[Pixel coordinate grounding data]

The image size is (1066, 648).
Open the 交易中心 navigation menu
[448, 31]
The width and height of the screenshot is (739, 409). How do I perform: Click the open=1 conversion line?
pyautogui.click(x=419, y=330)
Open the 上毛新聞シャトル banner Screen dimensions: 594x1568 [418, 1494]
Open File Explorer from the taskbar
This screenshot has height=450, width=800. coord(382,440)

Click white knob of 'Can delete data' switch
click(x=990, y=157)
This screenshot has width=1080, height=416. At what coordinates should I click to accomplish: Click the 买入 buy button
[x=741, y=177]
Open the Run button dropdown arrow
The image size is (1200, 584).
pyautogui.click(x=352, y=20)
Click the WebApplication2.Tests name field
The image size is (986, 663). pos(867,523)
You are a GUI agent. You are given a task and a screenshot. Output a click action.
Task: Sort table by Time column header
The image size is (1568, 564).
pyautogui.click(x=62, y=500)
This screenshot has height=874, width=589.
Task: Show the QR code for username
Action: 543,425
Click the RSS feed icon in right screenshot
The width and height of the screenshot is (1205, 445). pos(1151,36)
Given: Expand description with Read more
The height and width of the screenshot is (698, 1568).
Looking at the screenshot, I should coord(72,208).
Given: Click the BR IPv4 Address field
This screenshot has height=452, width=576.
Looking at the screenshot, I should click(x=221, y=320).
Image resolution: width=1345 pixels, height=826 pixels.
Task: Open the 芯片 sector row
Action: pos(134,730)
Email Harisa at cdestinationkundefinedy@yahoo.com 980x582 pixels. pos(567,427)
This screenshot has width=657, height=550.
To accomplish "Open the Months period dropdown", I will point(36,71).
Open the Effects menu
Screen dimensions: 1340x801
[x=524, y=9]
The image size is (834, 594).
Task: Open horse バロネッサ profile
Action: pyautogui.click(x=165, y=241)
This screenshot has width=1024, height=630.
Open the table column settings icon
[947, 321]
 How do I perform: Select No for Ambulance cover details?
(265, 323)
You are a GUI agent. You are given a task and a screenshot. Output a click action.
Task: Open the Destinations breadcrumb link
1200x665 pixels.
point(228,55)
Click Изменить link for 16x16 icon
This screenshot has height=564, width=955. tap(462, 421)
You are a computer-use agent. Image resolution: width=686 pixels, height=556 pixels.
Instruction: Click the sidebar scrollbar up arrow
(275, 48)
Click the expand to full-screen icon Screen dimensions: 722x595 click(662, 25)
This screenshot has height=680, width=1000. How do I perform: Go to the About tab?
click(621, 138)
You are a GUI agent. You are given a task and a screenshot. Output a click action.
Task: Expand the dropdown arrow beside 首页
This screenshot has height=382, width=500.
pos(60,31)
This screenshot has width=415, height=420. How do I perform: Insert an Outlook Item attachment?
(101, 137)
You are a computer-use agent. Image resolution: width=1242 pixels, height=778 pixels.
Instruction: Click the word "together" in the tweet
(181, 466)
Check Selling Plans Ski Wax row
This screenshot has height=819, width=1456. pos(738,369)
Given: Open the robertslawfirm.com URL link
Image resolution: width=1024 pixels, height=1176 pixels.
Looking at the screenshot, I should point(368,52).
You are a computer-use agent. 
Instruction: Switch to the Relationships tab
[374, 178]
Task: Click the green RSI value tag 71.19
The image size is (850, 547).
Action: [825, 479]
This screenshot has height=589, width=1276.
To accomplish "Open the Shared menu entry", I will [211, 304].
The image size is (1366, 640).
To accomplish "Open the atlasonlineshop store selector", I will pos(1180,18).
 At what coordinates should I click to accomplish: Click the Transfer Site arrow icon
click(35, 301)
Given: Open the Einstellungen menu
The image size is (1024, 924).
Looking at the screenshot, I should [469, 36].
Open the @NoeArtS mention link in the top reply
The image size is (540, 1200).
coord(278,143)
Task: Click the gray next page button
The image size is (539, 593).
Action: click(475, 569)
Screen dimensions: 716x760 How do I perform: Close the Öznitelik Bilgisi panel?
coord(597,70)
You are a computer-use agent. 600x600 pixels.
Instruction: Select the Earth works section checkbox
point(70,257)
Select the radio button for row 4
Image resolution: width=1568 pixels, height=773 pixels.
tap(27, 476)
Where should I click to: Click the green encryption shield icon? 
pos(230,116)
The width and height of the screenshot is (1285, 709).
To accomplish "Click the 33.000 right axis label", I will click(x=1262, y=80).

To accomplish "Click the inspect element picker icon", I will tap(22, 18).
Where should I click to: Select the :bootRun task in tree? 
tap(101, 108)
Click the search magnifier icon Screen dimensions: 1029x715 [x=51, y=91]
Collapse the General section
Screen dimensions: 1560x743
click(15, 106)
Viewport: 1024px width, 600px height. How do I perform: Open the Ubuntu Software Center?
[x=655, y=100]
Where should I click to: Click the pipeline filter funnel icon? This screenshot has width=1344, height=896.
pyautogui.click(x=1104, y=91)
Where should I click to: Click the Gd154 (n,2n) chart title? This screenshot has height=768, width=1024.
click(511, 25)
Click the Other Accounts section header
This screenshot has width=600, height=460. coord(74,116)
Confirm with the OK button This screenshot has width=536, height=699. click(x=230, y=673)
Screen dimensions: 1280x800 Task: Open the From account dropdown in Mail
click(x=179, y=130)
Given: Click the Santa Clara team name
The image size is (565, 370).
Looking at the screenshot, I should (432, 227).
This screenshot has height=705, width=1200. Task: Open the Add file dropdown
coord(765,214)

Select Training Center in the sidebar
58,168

TASK DESCRIPTION: From the records above, transcribe exactly the run of lines that opens with the line holding "Click the expand" and closes with the line holding "Given: Open the robertslawfirm.com URL link", both included.

FINAL ANSWER:
Click the expand to full-screen icon Screen dimensions: 722x595 click(662, 25)
This screenshot has height=680, width=1000. How do I perform: Go to the About tab?
click(621, 138)
You are a GUI agent. You are given a task and a screenshot. Output a click action.
Task: Expand the dropdown arrow beside 首页
This screenshot has height=382, width=500.
pos(60,31)
This screenshot has width=415, height=420. How do I perform: Insert an Outlook Item attachment?
(101, 137)
You are a computer-use agent. Image resolution: width=1242 pixels, height=778 pixels.
Instruction: Click the word "together" in the tweet
(181, 466)
Check Selling Plans Ski Wax row
This screenshot has height=819, width=1456. pos(738,369)
Given: Open the robertslawfirm.com URL link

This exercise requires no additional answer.